Which makes me scratch my head with mild puzzlement. If I never knew that someone was insulting me, why should I be bothered? I’m sure I get called uncharitable names behind my back. I work with teenagers, I was one once, and we had unflattering names and terms to describe faculty we didn’t care for. Ditto in college (“Dr. Absentia”, who overstayed summer break but sent us assignments from wherever he was, to be done before he returned a month into the semester. And then docked points when we didn’t make use of corrections that he recommended—on papers that he had not returned to us!) It doesn’t hurt me.
Incitement to riot is a different animal, but “trigger warnings” and demands for censorship are not about incitement to riot. Ben Stein, Milo, the hard-core feminists, Jordan Peterson, none of them advocate beating up minorities or burning down their homes and gathering places. Incitement to riot is never appropriate, and is not protected speech.
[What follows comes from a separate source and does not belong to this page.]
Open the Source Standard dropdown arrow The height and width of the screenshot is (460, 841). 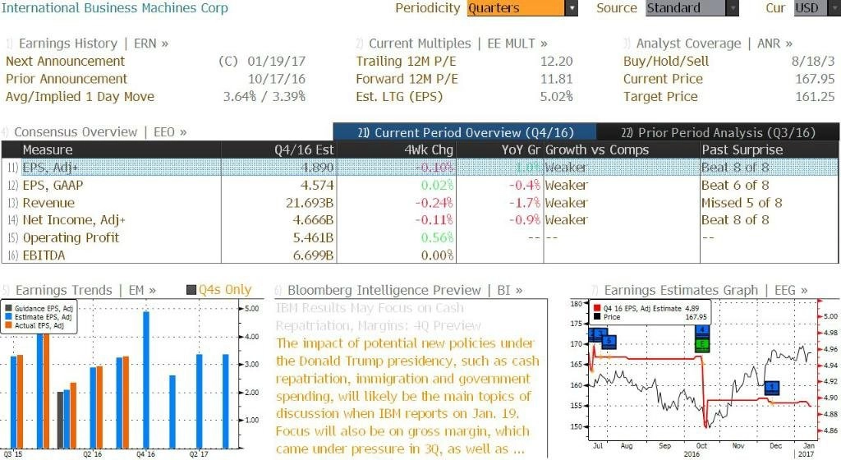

Suggesting that perhaps there really are biological differences between those with XX and XY chromosomes is not incitement to riot. Nor is pointing out that there are elements of certain cultures that are dysfunctional in modern society. But here come our self-proclaimed white knights, to protect the fragile from words that they didn’t hear in the first place.
Only once have I appreciated a trigger warning. It was before the term had appeared, and was at an FAA safety meeting. The fed knew who I had worked for, and pulled me aside during break to let me know that he’d be talking about a crash that involved people I knew, in a plane I’d flown. I appreciated the head’s up, so I could deflect comments and questions if other people had directed them at me. (Sad to say, I had been expecting the crash to happen, but that’s a story for a later time, if ever. Statute of limitations. . . )
As some readers know, I’ve seen some of the underside of life. I’m a survivor, not a victim, and I do not appreciate being treated like a fragile piece of decorative china by people who don’t ask first. When people keep saying “Oh my gosh, you must be hurt/ re-traumatized/ upset/ forced to relive what happened/whatever by hearing this!” it actually can make recovery harder. And what about kids who grow up hearing, ‘You poor victim! You must be protected because the world is a terrible place and you will never be more than a victim?” All too often, it comes with the sub-text of “and only I/we can protect you from the mean people, so do what we say.” That’s not a good way to raise a healthy, durable person.
Those are the well-meaning white knights. The others, the predators? Ugh. I’ve collided with a few over the years. I’m lucky—my predator detector is pretty sensitive. Even when I’m upset and down, I’m suspicious of people who rush in to “save” me. Being borderline sociopathic [thank you, high school assailants] has a few benefits. Certain political figures, among others, raise my warning flags. Likewise some activists, administrators, and “community spokesperson” types.
White knights in the bad sense don’t ask the “victim” if he or she needs rescuing. They dive in, sometimes before “the victim” knows that she’s been hurt, and “save” the offended/injured party. In the worst case, they then isolate the “victim” and hurt her very, very badly.
That’s not just icky. That’s edging from malice into evil.